The New York Times
October 3, 2003
Convict Was in Same Prison as New Witness in Killings
By BRUCE LAMBERT

ARDEN CITY, N.Y., Oct. 2 - A man who says he was wrongly convicted of killing his parents was in the same prison with the new witness who has come forward with information that may lead to his release, an investigator said Thursday.

But their being in the same prison was a coincidence, said the investigator, Jay Salpeter, a former New York City homicide detective hired by the defense. He said the two men were in separate sections of the prison and never met or talked.

Lawyers for the man seeking his freedom, Martin Tankleff, filed a motion in Suffolk County Court on Thursday to vacate his conviction for the murders of his parents, Seymour and Arlene, in 1988. The Suffolk County district attorney's office said it would review the material.

Relatives and lawyers working for Mr. Tankleff's release held a news conference here to explain the new evidence that they say exonerates him and points to the real culprits.

The crucial new element is the admission of Glenn Harris that he was the getaway driver who took two men to the Tankleff home in Belle Terre the night of the attacks. He said he thought they were going to burglarize the house but realized that something more serious happened after one of the men went home and burned his clothes.

The motion says that those assailants were connected to Seymour Tankleff's estranged business partner, Jerry Steuerman, who owed hundreds of thousands of dollars, was in the Tankleff house for a poker game that night and fled to California, assuming an alias and shaving his beard. Martin Tankleff and the surviving relatives say that the police should have investigated Mr. Steuerman, who denied guilt at Martin Tankleff's trial and testified as a prosecution witness.

Mr. Salpeter said he found Mr. Harris's name by checking crime records for associates of people suspected of being involved in the Tankleff killings. Mr. Salpeter said he tracked Mr. Harris to the Clinton Correctional Center at Dannemora, where he was serving time for an unrelated burglary. Mr. Salpeter wrote and eventually visited him, and he spoke about what happened the night of the attacks.
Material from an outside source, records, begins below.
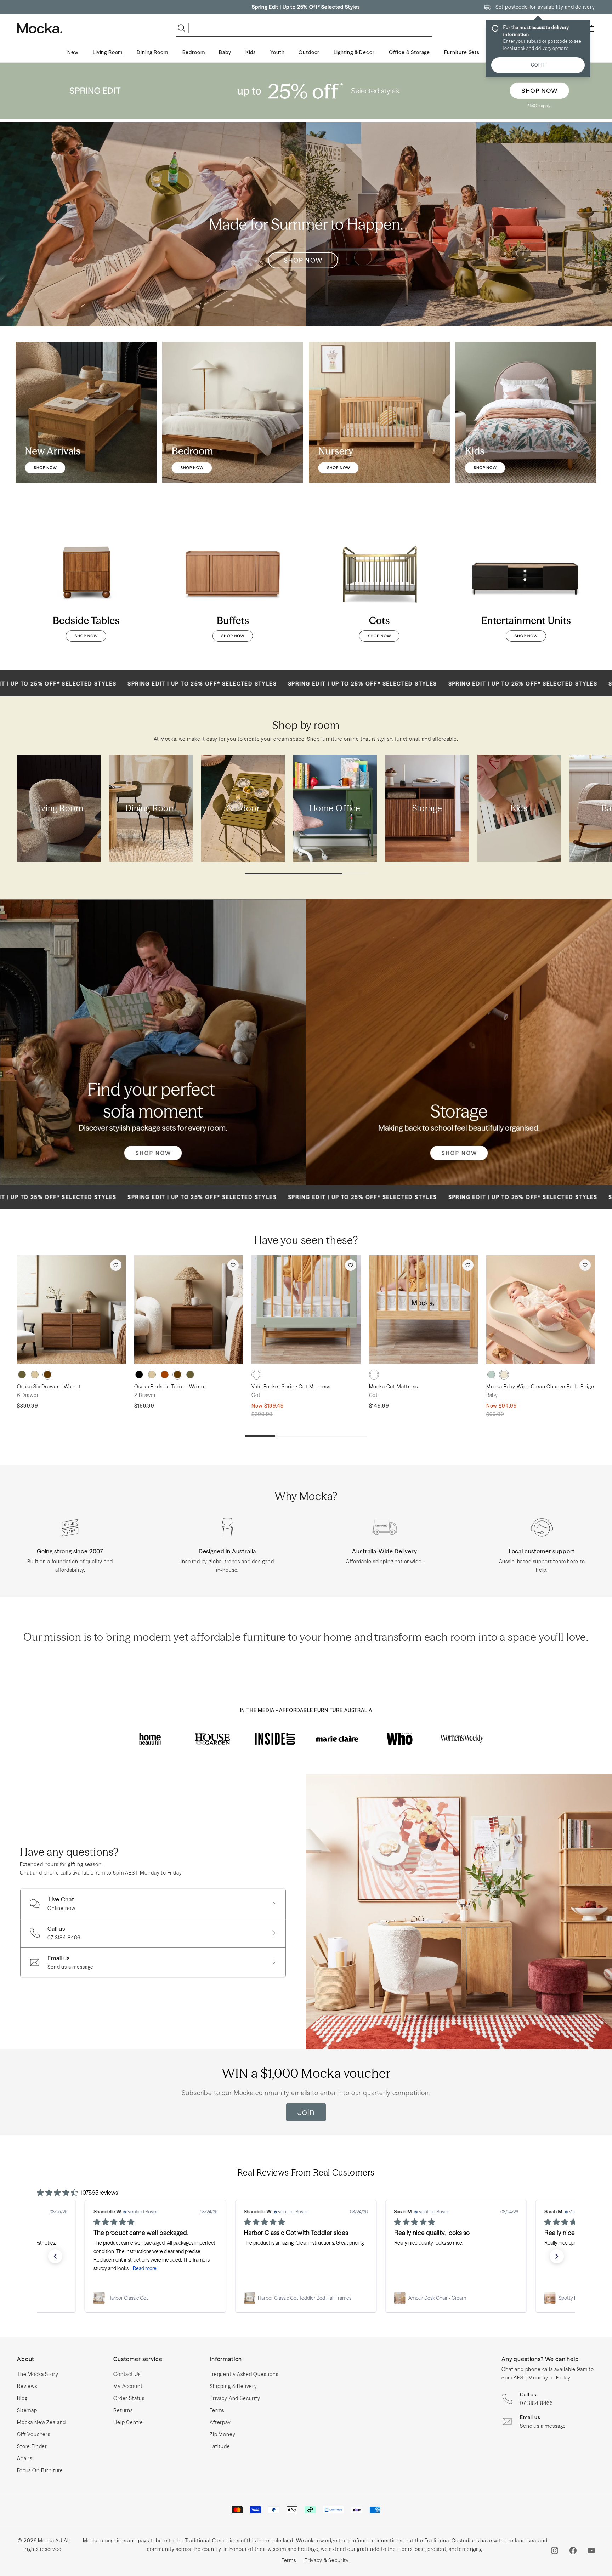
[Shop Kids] (525, 412)
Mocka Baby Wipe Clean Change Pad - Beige (540, 1386)
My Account (127, 2386)
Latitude (220, 2446)
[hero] (306, 91)
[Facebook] (573, 2550)
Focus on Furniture (40, 2470)
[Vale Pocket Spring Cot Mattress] (305, 1309)
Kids (250, 52)
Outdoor (309, 52)
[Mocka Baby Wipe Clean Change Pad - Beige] (540, 1309)
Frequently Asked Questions (244, 2374)
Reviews (27, 2386)
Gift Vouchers (33, 2434)
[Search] (182, 28)
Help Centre (128, 2422)
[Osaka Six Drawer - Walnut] (71, 1309)
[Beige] (504, 1375)
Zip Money (223, 2434)
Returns (123, 2410)
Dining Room (152, 52)
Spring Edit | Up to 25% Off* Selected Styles (306, 7)
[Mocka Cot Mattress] (423, 1309)
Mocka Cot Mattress (393, 1386)
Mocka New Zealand (41, 2422)
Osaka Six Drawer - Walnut (49, 1386)
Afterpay (220, 2422)
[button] (55, 2256)
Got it (538, 65)
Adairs (24, 2458)
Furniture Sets (462, 52)
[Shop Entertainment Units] (525, 584)
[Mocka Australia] (39, 28)
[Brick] (165, 1375)
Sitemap (27, 2410)
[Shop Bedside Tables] (86, 584)
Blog (22, 2398)
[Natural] (35, 1375)
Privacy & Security (327, 2560)
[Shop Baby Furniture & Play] (379, 412)
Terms (217, 2410)
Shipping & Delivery (233, 2386)
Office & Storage (409, 52)
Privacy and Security (235, 2398)
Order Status (128, 2398)
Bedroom (193, 52)
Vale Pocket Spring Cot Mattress (290, 1386)
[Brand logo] (150, 1738)
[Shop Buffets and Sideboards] (232, 584)
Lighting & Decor (354, 52)
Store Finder (32, 2446)
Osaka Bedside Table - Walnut (170, 1386)
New (73, 52)
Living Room (108, 52)
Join (306, 2112)
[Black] (139, 1375)
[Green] (491, 1375)
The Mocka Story (37, 2374)
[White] (256, 1375)
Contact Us (126, 2374)
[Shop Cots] (379, 584)
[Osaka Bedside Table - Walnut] (188, 1309)
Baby (225, 52)
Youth (277, 52)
During that visit, Mr. Salpeter said, he also spoke to Mr. Tankleff. The two inmates were briefly in the visiting area at the same time but did not talk with each other, Mr. Salpeter said. Prison authorities ascertained that the two had never been housed in the same section, and precautions were taken to keep them separate "to preserve the integrity" of Mr. Harris's statement, Mr. Salpeter said. "We didn't want anyone to be able to say that they concocted this in prison," he said.

Mr. Tankleff's conviction was based on a confession that he later retracted, saying he was manipulated while under duress after finding the bodies. According to court records in the case, detectives obtained the confession from Mr. Tankleff, who was 17, after insisting that he must have attacked his parents and blocked out the memory, and also telling him that his injured father had come out of a coma at the hospital and identified him as the assailant. That was a lie; the father died without regaining consciousness.

Seymour Tankleff's brother, Norman, and Arlene Tankleff's sister, Marcella Falbee, were among the supporters who said on Thursday that they never doubted Martin Tankleff's innocence.

"We never lost faith," said Ron Falbee, a cousin and former guardian of Martin and executor of the parents' estate. "We want to get Marty out; that's No. 1. But ultimately we want people responsible to pay for putting this family through hell."